# Delrin Bushings



## kooseman (Dec 27, 2011)

Can anyone give me a rundown on what exactly Delrin bushings are/do?
I'm a novice turner and I read somewhere that their shape is very useful for addressing issues at the barrel ends. However, after viewing the variety available, I'm confused (as a typical novice) and would like some clarification.
Once again, thanks for all the helpful tips, suggestions, resources from the experts.


----------



## Matt Cotton (Dec 27, 2011)

I have never used them myself, but I believe that they are used only for finishing and not for the actual turning. The metal bushings tend to get worked down over time and I think that CA doesn't stick to the Delrin bushings. But again, I haven't used them so I am just guessing.


----------



## GoatRider (Dec 27, 2011)

I think the other advantage Delrin has is when sanding light-colored wood. When sanding with metal bushings, metal powder will end up in the wood, darkening it. I don't think Delrin will do this as much, but I haven't tried it.


----------



## dankc908 (Dec 27, 2011)

GoatRider said:


> I think the other advantage Delrin has is when sanding light-colored wood. When sanding with metal bushings, metal powder will end up in the wood, darkening it. I don't think Delrin will do this as much, but I haven't tried it.



That is EXACTLY why I bought a set.  I got tired of some beautiful tulipwood pens looking 'dirty' from the bushings (during the finishing stage).  I think these will solve the problem.  Many thanks to JohnnyCNC (John Goodin).

Dan


----------



## kooseman (Dec 27, 2011)

Dan,
Can you give me some additional info about them or direct me to a site that can explain their usage?


----------



## hunter-27 (Dec 27, 2011)

dankc908 said:


> GoatRider said:
> 
> 
> > I think the other advantage Delrin has is when sanding light-colored wood. When sanding with metal bushings, metal powder will end up in the wood, darkening it. I don't think Delrin will do this as much, but I haven't tried it.
> ...


I have not sanded with bushings installed for a looooong time.  I just put the barrel between centers and go to it.  Works for me, other opinions may vary.


----------



## GoatRider (Dec 27, 2011)

hunter-27 said:


> I have not sanded with bushings installed for a looooong time.  I just put the barrel between centers and go to it.  Works for me, other opinions may vary.
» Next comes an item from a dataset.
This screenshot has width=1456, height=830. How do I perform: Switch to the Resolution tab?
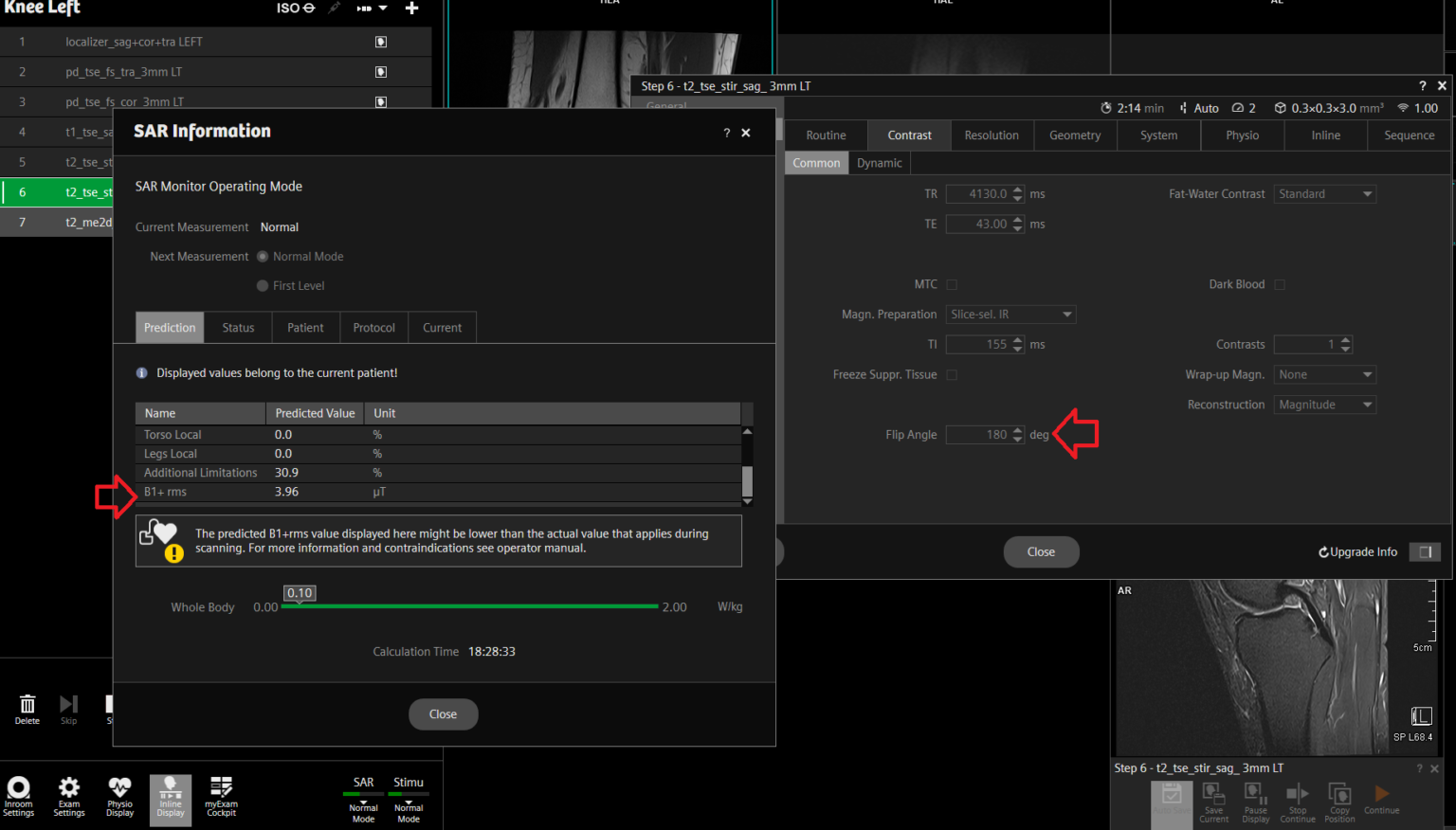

I'd love to try that, but the live center for my Taige micro-lathe is too small for that. It's less than 1/4 inch. Maybe I could do slimlines, but I prefer bigger pens.


----------



## hunter-27 (Dec 27, 2011)

GoatRider said:


> hunter-27 said:
> 
> 
> > I have not sanded with bushings installed for a looooong time.  I just put the barrel between centers and go to it.  Works for me, other opinions may vary.
> ...


Sounds like an opportunity to engineer and adapter. :biggrin::biggrin::wink:


----------



## dankc908 (Dec 28, 2011)

kooseman said:


> Dan,
> Can you give me some additional info about them or direct me to a site that can explain their usage?
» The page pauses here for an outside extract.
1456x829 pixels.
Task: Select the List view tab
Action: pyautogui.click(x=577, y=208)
I ordered my delrin bushings from JohnnyCNC at  http://www.penturnersproducts.com/.  After I turn my wooden pen blanks down and sand to where I want them I replace the metal bushings with the delrin bushings and I apply my finish of choice.  The delrin will not 'flake off' and leave what looks to be a 'dirty residue' on the wood like the metal bushings will.  You will have a real clean finish.  I hope this helps.  John Goodin (proprietor of penturners products) can help much better than I can!

Dan


----------



## chrisk (Dec 28, 2011)

Like hunter-27 I recently became an adept of between centers turning/finishing. There is a comprehensive tutorial in the library, written by George Butcher (a.k.a. Texatdurango), which is very helpful.
If you go this way you have to purchase steel bushings from John Goodin (a.k.a. johnnycnc). John has also a finishing system with conical delrin bushings, usefull for the whole range of pen kits. Here: http://penturnersproducts.com/index...id=166&zenid=5aa3a08aed61b9ed532aa544ec9427cd


----------



## Neededwill (Mar 1, 2013)

So john's site has been sold out for a while now, does anyone else make them?


----------



## yaroslaw (Mar 2, 2013)

I made myself kinda bushings out of delrin for sanding and finishing. 
They are just 4 cones with 1/4" hole in them, turned on my lathe with normal tools without any precision
I turn between centers, but I was looking for a time economy method, so I first made them for finishing, and now use them for sanding too. 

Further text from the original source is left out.